_短い課題 1_
マズローの欲求階層についての文章と、次の記述(a)〜(c)がそれぞれ一致するかどうかを「はい」か「いいえ」で答え、判断の根拠となる本文の語句を正確に引用してください。
(a) 1981年ごろから1999年ごろは、関係性欲求や親和欲求が強い時代だった。
(b) 今の時代、人々は会社にしがみつくことを気持ちよく感じている。
(c) 関係性欲求が強い時代には、人々は簡単に会社を辞めていた。
_短い課題 2_
マズローの欲求階層についての文章を、最後の文の後から書き継いでください。

_提示文_
----
マズローの欲求階層をベースにして時代を読み解くと?

2008.08.04

仕事術

マズローの欲求階層をベースにして時代を読み解くと?

伊藤 達夫
THOUGHT&INSIGHT株式会社 代表取締役

マズローの欲求階層は、欲求を中心に物事を考える枠組みです。この枠組みを使えば、時代の変遷や世代間の価値観のギャップといったことが、それなりの説得力を持って理解できます。今回は、この枠組みを使って、これまでとこれからを読み解いていきましょう。

 今、高齢の方でも、転職なさるのが、当たり前になっていますよね。若いからとか、高齢だからとか、関係はないと思います・・・。

 お分かりだと思いますが、今の時代、人々は会社にしがみついても全然気持ちよくないんですね。

 極論しすぎかもしれませんが、だから、簡単に辞められる。さようなら、とさわやかに。

 話しを元に戻しますと、1981年ぐらいから、1999年ぐらいが、関係性欲求、親和欲求が強い時代ですね。

 お友達と仲良くすることが、すごく気持ちがいい時代です。

 だからこそ、「イジメ」が社会問題としてクローズアップされませんでしたか?

 つい、人との関係性にフォーカスして物事を見てしまう時代です。

 だからこそ、いじめが目に付く。

 学校、会社、コミュニティーへの所属自体の意欲が強い。

 離職率という観点でまた見ると、この時代も、所属自体を手放したくないと思いますので、今の時代とは、やはり違って、そんなに簡単に会社を辞めないですね。
----
[要素検索の記録]
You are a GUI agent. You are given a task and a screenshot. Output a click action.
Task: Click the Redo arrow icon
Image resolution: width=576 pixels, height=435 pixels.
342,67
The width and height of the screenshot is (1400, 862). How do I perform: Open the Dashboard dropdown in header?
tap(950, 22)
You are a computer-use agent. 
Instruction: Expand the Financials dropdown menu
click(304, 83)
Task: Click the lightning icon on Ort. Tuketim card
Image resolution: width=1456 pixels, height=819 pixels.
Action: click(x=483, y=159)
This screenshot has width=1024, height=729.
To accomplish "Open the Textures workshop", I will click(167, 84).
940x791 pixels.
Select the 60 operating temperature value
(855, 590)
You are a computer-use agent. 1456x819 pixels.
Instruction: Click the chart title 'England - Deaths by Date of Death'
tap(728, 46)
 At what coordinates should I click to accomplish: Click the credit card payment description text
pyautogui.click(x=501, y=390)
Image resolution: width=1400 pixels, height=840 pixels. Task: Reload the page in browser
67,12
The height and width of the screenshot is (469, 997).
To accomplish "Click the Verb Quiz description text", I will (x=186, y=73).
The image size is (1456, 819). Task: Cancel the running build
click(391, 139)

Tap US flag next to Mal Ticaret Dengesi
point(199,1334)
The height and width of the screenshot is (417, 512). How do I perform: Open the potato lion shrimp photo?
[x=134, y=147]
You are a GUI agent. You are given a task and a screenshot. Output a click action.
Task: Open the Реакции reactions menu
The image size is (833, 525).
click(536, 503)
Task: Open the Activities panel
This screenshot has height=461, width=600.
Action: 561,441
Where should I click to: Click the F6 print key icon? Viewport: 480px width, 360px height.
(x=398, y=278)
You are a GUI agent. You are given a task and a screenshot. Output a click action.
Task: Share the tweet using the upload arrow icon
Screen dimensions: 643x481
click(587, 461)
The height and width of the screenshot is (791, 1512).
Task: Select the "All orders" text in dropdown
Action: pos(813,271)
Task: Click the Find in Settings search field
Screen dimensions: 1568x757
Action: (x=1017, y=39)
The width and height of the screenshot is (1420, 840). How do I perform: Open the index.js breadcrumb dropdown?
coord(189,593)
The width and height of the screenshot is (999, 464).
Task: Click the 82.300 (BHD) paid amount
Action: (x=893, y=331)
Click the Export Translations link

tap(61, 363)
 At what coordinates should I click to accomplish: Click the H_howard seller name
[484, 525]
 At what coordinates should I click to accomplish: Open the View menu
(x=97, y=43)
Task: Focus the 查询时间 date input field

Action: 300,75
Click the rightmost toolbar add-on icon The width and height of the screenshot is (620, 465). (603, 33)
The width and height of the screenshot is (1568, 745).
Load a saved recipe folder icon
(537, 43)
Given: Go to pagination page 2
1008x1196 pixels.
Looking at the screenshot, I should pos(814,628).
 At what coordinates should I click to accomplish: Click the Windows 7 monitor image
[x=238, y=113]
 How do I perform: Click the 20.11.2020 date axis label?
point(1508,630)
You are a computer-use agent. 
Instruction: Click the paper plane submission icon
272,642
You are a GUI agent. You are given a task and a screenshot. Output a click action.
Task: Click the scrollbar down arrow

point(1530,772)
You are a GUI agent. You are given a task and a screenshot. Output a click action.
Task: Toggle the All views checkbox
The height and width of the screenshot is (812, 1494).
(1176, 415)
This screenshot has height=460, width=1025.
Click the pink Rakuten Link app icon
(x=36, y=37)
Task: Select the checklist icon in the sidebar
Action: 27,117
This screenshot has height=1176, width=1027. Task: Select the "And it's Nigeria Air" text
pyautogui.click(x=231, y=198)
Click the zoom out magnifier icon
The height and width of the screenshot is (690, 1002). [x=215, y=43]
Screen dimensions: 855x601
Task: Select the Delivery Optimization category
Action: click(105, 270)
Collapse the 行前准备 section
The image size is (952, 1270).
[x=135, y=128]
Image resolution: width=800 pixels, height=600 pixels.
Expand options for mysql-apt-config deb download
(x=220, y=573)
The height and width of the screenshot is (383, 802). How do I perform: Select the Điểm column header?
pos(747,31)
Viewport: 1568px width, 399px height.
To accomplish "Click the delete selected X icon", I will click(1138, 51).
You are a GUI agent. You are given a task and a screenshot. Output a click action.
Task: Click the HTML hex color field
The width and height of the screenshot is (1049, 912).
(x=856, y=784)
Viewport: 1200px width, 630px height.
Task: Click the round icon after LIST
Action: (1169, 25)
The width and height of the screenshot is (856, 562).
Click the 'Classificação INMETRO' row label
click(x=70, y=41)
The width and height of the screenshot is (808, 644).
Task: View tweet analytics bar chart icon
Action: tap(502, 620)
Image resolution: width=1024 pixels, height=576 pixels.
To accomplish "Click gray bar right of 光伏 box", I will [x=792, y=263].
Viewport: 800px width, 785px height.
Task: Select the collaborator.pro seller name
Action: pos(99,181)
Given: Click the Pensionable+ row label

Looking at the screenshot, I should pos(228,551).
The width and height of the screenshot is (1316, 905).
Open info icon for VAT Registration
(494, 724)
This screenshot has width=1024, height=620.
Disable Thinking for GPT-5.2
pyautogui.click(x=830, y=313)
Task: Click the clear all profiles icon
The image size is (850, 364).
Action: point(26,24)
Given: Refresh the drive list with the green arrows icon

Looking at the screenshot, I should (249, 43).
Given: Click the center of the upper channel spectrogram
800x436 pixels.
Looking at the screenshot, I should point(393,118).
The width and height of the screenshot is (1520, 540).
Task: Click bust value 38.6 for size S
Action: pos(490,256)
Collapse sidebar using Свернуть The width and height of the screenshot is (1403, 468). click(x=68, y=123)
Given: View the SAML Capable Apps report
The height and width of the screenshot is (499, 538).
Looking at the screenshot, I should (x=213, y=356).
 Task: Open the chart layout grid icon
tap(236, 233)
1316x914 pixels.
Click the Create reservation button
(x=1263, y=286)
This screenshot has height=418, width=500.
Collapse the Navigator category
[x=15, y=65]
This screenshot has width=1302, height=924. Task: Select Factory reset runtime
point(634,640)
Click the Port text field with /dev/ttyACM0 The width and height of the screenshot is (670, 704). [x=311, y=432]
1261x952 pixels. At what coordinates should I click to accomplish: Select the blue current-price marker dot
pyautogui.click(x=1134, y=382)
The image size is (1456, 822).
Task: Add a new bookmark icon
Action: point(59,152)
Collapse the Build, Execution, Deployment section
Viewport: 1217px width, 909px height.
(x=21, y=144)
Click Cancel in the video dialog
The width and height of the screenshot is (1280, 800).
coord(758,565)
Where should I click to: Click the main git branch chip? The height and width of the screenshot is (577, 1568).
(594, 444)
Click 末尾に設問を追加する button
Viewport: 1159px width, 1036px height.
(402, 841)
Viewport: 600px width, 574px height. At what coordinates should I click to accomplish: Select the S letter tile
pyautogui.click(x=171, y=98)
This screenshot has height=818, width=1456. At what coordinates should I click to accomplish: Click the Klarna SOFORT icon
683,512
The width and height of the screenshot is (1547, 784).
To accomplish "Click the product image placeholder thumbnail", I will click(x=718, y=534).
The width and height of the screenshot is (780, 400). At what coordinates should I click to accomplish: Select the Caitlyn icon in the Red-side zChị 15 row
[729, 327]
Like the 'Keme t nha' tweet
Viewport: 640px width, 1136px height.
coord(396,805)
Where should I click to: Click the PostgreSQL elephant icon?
----
_記述回答 1_
(a) はい。「1981年ぐらいから、1999年ぐらいが、関係性欲求、親和欲求が強い時代ですね」
(b) いいえ。「今の時代、人々は会社にしがみついても全然気持ちよくないんですね」
(c) いいえ。「そんなに簡単に会社を辞めないですね」

_記述回答 2_
 そして、現在。2000年以降の時代なんですが、承認欲求が強い。認めて欲しいのです。

 認めてくれる環境に自分の身を置きたい。だから、認めてもらえるところを求めて、人は所属コミュニティーを転々としても平気ですよね。

 資格を取る、検定ブームは、こういうふうに考えると、すごく自然ですよね。公的に、第三者が自分のことを認めてくれるから、みんな資格を取る。

 なんで、パン検定やら、京都検定なんて受けるのか?の答えをここに求めてもいいと思います。

 トレンドとしては、承認欲求を中心としたビジネスは今後も成長傾向でしょうね。

 私は好きではないですが、企業向けのISOコンサルタントの仕事は途切れないでしょう。だって、世界的なレベルにある!と自分の会社を認めてくれるんですから。

 「経営○○賞」というのが、みなさん欲しいでしょうね・・・。

 と、見てみると、マズローの欲求階層も、それなりに役立つとは思いませんか?

 時代を見るには、欲求だけでなくて、幼少期の共通体験がもたらす世代の特徴、人生のどの時期なのかという年齢の傾向など、いくつかの視点で複合的に見る必要がありますけどね。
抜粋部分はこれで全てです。